Select an existing dataset or Click here to create a new dataset.
Once the debug option has been thoroughly addressed, users are required to preview their selections on the summary page.
Model Evaluation Actions
Retry Job
If a Model Evaluation job ends up in the "Failed" state, it can be reattempted by utilizing the Retry action. This allows the system to reprocess the job without the need for manual intervention.
Terminate Job
A Model Evaluation job in the "Running" state can be terminated at any time if required.
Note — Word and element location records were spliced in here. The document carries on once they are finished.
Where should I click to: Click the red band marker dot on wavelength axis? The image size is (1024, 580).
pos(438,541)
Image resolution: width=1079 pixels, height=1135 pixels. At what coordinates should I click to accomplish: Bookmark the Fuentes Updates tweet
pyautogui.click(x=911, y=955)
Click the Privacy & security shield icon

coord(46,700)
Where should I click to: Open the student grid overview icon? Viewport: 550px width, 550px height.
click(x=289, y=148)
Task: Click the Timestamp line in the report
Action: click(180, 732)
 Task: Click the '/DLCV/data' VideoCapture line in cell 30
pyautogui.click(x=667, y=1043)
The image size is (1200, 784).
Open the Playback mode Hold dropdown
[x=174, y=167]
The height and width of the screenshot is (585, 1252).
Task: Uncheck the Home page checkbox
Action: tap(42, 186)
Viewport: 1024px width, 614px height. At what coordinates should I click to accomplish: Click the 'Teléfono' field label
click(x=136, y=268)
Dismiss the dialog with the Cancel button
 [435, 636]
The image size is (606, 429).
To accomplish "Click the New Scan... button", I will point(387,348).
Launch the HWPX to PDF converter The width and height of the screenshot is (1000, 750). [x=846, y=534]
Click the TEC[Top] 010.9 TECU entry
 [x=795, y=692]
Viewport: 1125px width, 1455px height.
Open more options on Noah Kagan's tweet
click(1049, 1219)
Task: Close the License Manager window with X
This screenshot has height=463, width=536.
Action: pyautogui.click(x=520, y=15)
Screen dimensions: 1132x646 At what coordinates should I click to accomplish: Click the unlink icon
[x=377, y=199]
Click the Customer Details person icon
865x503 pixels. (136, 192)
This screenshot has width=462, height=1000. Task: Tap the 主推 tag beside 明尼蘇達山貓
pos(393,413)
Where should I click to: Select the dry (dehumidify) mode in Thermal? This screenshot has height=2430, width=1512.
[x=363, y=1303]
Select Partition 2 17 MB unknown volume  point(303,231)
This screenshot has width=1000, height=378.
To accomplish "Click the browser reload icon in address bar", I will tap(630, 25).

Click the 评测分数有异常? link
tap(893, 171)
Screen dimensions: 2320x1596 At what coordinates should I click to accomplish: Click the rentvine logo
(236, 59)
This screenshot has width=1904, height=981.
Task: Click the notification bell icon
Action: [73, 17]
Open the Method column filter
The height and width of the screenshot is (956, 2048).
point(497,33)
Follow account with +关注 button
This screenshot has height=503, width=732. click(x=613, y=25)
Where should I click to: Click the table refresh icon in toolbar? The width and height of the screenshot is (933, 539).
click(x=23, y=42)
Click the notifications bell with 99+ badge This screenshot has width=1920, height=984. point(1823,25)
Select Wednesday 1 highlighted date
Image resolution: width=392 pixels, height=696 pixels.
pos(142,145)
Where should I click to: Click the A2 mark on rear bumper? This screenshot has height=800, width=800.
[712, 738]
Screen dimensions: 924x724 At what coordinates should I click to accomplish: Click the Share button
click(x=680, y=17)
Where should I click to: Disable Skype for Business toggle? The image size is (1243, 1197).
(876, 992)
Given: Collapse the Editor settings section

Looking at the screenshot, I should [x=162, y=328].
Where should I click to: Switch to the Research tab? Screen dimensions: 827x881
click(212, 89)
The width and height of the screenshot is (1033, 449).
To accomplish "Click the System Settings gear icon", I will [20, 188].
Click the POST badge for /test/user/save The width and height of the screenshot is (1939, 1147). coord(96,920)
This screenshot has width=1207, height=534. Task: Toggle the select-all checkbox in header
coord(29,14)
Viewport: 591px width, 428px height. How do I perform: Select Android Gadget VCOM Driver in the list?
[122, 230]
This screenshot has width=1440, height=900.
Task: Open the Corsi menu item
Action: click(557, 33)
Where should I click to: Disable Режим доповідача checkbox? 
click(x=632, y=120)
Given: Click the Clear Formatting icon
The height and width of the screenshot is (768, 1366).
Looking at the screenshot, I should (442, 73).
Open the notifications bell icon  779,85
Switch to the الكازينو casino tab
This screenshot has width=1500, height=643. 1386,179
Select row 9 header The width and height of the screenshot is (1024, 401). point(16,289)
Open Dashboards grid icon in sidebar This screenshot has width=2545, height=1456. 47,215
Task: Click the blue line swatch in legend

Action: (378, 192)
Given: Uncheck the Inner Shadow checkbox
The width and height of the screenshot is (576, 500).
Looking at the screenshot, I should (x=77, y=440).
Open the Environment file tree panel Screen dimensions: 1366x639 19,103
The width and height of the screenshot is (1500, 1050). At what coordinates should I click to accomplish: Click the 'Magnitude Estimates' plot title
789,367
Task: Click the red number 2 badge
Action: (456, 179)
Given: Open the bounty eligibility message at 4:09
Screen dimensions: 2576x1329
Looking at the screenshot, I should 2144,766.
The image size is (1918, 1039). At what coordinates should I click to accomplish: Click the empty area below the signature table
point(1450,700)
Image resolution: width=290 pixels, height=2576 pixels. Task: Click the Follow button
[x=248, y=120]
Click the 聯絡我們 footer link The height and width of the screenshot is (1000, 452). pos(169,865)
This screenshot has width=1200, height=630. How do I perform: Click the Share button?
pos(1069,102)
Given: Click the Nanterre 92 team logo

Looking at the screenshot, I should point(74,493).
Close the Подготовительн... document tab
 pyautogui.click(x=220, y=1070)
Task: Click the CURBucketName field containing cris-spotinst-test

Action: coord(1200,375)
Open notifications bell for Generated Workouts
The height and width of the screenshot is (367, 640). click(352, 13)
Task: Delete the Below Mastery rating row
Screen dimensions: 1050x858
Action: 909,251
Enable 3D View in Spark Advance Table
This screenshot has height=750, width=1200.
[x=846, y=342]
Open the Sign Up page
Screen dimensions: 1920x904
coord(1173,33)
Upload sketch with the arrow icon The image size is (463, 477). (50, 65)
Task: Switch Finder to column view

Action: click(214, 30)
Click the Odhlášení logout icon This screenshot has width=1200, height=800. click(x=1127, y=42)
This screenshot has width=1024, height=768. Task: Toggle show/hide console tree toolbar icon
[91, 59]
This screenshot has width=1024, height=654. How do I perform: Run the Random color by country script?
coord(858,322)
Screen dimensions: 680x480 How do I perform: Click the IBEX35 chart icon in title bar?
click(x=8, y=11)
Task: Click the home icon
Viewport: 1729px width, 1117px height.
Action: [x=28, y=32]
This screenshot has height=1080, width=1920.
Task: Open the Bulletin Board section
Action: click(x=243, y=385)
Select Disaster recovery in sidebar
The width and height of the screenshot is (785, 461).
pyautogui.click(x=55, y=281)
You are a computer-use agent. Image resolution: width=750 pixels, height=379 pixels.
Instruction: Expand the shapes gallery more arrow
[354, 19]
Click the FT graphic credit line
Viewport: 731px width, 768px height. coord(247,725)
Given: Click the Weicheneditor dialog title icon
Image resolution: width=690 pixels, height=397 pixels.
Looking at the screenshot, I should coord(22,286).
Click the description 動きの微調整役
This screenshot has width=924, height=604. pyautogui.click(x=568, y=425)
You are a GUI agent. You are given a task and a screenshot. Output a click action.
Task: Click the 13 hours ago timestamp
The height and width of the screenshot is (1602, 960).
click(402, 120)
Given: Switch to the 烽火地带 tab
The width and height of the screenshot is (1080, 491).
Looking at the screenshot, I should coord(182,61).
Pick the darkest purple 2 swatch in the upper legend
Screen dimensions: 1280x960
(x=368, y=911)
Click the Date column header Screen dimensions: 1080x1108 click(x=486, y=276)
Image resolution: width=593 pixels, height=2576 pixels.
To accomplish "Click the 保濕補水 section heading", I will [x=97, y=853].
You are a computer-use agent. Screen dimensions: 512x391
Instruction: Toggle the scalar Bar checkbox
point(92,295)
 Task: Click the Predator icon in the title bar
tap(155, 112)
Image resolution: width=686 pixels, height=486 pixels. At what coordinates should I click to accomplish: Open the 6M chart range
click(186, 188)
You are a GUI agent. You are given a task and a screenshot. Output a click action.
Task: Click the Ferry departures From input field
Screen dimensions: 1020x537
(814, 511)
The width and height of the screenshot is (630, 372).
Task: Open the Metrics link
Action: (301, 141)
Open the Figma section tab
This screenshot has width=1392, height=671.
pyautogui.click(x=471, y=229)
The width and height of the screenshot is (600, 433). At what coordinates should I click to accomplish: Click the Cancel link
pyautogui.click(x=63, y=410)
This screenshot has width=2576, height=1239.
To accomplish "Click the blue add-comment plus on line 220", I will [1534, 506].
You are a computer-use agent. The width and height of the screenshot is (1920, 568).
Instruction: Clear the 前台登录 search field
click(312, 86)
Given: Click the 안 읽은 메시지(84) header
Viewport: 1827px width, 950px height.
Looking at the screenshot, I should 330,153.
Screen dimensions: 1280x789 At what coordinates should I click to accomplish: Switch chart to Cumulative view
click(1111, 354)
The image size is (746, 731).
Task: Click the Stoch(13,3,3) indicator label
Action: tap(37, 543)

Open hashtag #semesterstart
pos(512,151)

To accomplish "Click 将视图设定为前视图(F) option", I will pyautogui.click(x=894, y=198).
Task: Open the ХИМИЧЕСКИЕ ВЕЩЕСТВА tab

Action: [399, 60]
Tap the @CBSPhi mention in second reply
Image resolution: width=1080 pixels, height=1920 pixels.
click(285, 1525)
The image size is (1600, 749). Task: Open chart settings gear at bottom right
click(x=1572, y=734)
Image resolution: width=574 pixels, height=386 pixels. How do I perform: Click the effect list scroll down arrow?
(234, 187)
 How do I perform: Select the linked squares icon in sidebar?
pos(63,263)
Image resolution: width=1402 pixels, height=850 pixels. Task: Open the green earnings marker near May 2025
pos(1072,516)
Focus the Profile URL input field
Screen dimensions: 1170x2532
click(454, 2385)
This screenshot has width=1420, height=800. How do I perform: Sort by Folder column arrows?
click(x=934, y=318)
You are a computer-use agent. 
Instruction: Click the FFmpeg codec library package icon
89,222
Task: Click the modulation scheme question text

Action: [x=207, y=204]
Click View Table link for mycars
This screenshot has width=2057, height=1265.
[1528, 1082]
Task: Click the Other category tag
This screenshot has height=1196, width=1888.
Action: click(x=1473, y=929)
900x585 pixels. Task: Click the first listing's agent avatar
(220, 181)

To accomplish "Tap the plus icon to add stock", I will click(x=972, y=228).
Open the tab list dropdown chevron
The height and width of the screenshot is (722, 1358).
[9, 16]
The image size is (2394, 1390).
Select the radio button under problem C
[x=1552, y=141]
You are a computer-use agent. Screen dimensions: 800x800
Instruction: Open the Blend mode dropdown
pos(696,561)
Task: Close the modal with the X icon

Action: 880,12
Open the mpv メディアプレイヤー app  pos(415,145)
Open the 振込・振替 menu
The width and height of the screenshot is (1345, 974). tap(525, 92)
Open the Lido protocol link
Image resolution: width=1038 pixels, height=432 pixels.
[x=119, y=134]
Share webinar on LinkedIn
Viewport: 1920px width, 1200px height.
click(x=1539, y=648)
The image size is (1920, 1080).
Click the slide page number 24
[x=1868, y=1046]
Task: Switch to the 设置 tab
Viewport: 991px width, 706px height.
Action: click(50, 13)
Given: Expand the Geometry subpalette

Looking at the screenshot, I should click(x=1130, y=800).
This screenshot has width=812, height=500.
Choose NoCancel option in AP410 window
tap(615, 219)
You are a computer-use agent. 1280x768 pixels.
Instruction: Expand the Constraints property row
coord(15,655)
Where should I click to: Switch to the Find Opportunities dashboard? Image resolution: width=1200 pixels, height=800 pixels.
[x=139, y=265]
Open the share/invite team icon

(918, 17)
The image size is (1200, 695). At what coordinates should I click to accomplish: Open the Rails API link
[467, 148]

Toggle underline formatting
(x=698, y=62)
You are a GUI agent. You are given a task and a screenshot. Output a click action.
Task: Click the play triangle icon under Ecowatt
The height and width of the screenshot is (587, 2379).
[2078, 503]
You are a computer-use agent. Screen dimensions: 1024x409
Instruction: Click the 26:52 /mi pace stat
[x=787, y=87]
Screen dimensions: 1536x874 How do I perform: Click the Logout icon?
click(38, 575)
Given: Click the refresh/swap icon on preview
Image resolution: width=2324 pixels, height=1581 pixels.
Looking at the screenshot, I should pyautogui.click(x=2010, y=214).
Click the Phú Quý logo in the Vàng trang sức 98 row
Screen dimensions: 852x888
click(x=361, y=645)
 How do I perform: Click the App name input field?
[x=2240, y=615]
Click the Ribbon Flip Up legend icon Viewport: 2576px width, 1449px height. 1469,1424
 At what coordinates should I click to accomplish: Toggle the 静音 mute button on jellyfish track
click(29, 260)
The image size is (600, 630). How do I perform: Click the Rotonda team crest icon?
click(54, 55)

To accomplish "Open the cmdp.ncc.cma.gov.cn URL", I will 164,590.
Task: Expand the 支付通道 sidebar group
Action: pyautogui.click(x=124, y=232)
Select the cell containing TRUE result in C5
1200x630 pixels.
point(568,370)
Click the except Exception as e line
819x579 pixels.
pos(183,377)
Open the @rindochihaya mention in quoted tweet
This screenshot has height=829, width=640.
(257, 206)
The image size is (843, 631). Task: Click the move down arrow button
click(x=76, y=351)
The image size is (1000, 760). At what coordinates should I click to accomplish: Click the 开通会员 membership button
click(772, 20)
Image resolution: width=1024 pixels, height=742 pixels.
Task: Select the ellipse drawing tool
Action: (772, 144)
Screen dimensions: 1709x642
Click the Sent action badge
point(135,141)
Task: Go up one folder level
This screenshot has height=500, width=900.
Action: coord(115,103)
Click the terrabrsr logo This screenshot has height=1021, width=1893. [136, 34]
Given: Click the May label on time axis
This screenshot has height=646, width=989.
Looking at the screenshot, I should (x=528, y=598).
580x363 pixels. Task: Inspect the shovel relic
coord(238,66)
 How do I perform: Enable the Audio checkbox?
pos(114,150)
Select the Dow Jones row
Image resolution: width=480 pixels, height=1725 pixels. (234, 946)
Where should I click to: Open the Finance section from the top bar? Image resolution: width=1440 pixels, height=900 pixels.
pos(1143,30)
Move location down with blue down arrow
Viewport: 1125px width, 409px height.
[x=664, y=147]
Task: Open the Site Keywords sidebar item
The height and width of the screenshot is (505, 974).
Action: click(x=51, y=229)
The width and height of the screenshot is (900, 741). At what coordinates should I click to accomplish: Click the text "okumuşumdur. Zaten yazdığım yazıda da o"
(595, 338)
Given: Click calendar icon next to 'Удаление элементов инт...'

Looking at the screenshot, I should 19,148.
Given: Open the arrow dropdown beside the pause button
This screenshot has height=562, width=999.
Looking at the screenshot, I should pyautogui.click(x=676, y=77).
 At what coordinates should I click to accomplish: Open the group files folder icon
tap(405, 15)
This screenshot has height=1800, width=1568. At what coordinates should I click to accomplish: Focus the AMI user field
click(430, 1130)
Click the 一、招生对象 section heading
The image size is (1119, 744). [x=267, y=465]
This action allows users to stop the ongoing process, providing flexibility to manage resources or address any unexpected issues.
Delete Job
The Model Evaluation job can be deleted regardless of its current state. This ensures that users have the flexibility to remove the job at any point, whether it is in progress, failed, or completed.
Model Evaluation Details
Overview
In the Overview section, you can review the details of the Model Evaluation job.
Events
In the Events section, you can monitor recent pod activities such as scheduling and container start events.
Logs
Model Evaluation logs provide detailed information about the job process, allowing users to monitor progress, diagnose issues, and optimize performance effectively. They serve as a comprehensive record of the job process.
Evaluation Results
The Evaluation Results section provides a detailed analysis of your model's performance based on the selected evaluation framework. The results include four key metrics tailored to the specific framework chosen during the evaluation setup.